Tuesday, February 2, 2010

More on the Job and My Self...

Ok, so I got a job at Walmart as a Customer Service Manager. Getting this job has caused some interesting thoughts over the last few days. On one hand I'm excited that I got a job that will allow me the flexibility to pursue my first passion which is starting The Mission. On the the other hand I felt some embarrassment about working at Walmart. I felt like I was somehow above that kind of job.

Here's some good old fashion irony for you. A pastor sent to minister to a community thinks he is too good to work alongside the community he was sent to minister to. I'm so glad that Jesus didn't think this way. I wonder how many fellow ministers out there feel this way about the community they were sent to shepherd? My first test in Dayton as a missionary to the community didn't go so well. Pray for me to do better when the next one comes along.

Until now I've been paid a handsome salary to do the work of the Kingdom. I've never had to ask myself the question of whether I'd do this work if I had to support myself. I have to tell you that it makes a big difference. Each day I have to go about the work set out for me with a sense of dependence that rarely effected me before. I think anyone in a paid ministry position should have to ask themselves this question: Would I do this if I wasn't getting paid for it?

The last few months have been a very difficult journey for my family and me. Not much has worked out the way we planned it. Now, we are praying for a season of restoration. We want to be together again as a family as soon as possible. We want to be financially stable again. Not rich, just stable. We want a place to call home with our furniture and beds. I even miss our refrigerator sometimes. Please remember to lift us up in prayer over these next few weeks that God would provide for our needs the way He sees fit.

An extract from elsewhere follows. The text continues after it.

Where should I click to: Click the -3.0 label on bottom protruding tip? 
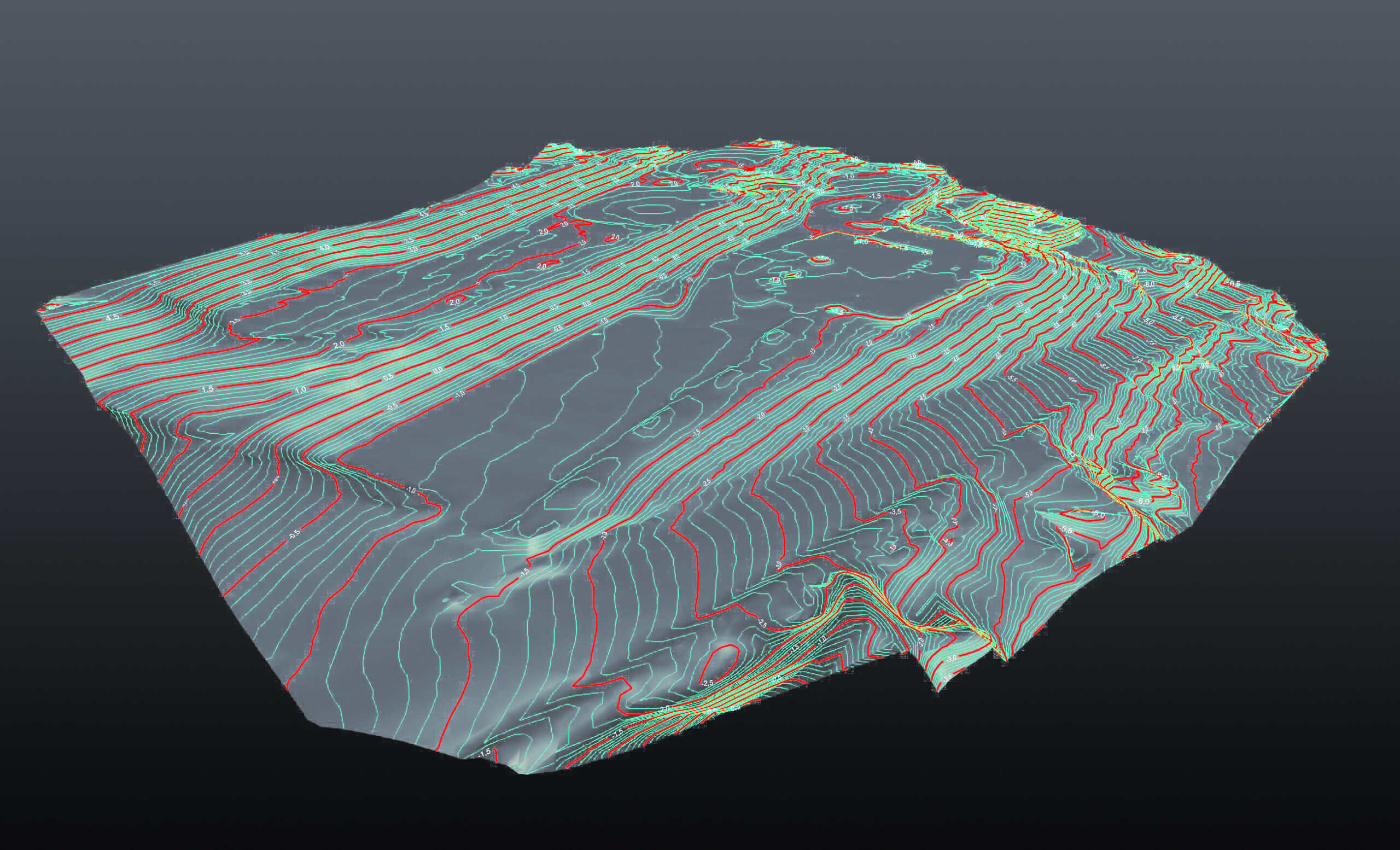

I'm reminded of Proverbs 16:9 where it says, "In his heart a man plans his course, but the LORD determines his steps." Well, we've made a lot of plans over the last few months. But, in faith we trust that the Lord is guiding our steps as He desires. If sacrifice is required on our part to bring glory to His name, then I'll do my best to follow. For now, I've got to get some sleep because I have to be at Walmart at 7 AM.

2 comments:

  1. Praying for you guys, Brian. We love and miss you all so much. So thankful for your job!